# TD now charging for paper statements on the following accounts



## Addy (Mar 12, 2010)

I suppose they are joining the ranks, starting April 1st they are changing what accounts are charged for paper statements. Not cheap either, $2 a statement and we get lots from them.... I guess we have to go paperless now and print off our statements (we audit them and it's easier on our old eyes to do on paper vs computer screen). They will be charging $2 a statement for the following accounts, some of which were already being charged for a paper statement at $2.25 a copy:

Value Plus
Value Plus for Students
Infinity
Preferred Chequing
TD Every Day Savings
TD High Interest Savings
U.S. Dollar Daily Interest Chequing
Borderless Plan

The only accounts where the fee is waived is the Every Day savings with a min of 1K, and High Interest Savings with a min 25K balance.


----------



## mind_business (Sep 24, 2011)

There's a lot of pressure at my bank (RBC) to switch to electronic statements. I'm refusing, and will only switch when it becomes mandatory. 

I feel sorry for those that do not have a computer, or are not computer-savy enough to know how to figure these things out.
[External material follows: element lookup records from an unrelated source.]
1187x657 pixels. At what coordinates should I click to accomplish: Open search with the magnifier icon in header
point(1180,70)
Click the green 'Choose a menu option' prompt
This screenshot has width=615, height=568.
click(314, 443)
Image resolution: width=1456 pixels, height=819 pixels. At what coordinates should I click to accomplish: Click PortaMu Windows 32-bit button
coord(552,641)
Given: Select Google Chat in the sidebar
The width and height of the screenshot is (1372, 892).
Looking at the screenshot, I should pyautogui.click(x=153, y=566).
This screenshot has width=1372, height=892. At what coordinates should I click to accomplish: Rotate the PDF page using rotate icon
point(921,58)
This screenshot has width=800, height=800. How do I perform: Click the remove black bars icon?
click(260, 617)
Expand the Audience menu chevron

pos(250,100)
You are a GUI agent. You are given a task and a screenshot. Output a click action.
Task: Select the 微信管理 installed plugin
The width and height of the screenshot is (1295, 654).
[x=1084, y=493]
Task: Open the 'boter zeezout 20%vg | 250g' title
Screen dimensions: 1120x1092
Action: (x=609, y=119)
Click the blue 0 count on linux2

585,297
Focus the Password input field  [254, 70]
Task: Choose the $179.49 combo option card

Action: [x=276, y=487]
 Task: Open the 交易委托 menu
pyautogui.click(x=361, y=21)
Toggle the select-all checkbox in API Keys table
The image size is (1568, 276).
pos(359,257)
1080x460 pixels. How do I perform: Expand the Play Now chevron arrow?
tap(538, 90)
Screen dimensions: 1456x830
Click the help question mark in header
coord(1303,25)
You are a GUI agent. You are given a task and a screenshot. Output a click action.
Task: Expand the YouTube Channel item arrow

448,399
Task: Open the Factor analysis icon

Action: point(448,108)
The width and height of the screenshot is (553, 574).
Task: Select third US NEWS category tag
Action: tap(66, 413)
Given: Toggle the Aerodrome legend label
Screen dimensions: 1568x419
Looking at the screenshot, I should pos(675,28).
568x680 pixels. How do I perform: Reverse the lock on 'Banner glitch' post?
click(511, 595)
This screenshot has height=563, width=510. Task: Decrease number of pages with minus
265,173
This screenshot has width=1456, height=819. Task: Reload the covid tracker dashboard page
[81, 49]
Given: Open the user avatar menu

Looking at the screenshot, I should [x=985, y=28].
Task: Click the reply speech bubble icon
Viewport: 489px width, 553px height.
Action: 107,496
I'm hoping they are still allowing free statements for seniors that have never worked with computers.


----------



## HaroldCrump (Jun 10, 2009)

Scotiabank switched everyone to paper statements for regular chequing accounts several months ago.
However, they also reduced the minimum balance requirements.
It balanced out IMO, can't complain too much.


----------



## stephenheath (Apr 3, 2009)

You have to figure that collectively there might still be millions of accounts that haven't switched, either because, as mentioned ^ they don't have the equipment/capability, or simply because it never crossed their mind and the ignore bank propaganda suggesting it... and if they switch that will be another huge blow to Canada Post.


----------



## CanadianCapitalist (Mar 31, 2009)

Addy said:


> I suppose they are joining the ranks, starting April 1st they are changing what accounts are charged for paper statements.


Yep and safe deposit box fees are going up substantially as well. Gotta love the bank franchises... they raise their fees like clockwork every year!


----------



## m3s (Apr 3, 2010)

Will they please stop sending me paper TD Visa statements as well?

Is Canada Post going back on strike?


----------



## blin10 (Jun 27, 2011)

good, it's a waist of paper and trees plus more convienient to see your stuff online, and they store it for free for you up to few years... i wish RBC would stop sending me useless mail after every buy/sell order I make


----------



## eulogy (Oct 29, 2011)

The less paper in my life, the better. I've already been paperless and moved over to electronic PDFs when I first learned about it. I scan whatever I want to keep and shred.

I hate the clutter of paper.


----------



## GoldStone (Mar 6, 2011)

Addy said:


> I guess we have to go paperless now and print off our statements (we audit them and it's easier on our old eyes to do on paper vs computer screen).


Any reasonably modern computer with a large LCD monitor is able to display fonts that are quite easy on the eyes.

How old is your computer? Computer monitor? Is it CRT monitor by any chance? Perhaps it's time for an upgrade?


----------